* _Your assignment_
Your answer must consist solely of the line containing "Open thumbnail of man in black t-shirt" and each line after it through the end of the data, copied exactly.
<<<<
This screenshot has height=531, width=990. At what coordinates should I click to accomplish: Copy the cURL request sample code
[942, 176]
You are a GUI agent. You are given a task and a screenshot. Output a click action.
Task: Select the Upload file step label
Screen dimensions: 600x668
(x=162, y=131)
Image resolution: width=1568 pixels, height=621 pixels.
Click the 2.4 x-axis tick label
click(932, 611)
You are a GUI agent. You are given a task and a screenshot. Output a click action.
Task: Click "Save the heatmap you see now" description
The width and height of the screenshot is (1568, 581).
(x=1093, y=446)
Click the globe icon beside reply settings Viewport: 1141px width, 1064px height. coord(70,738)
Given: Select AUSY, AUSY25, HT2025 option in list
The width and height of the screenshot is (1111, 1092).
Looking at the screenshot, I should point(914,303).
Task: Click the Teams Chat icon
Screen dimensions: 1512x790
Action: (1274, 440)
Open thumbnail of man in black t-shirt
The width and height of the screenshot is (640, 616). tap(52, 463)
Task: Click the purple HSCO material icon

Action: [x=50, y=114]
>>>>
* _Answer box_
Open thumbnail of man in black t-shirt
The width and height of the screenshot is (640, 616). tap(52, 463)
Task: Click the purple HSCO material icon

Action: [x=50, y=114]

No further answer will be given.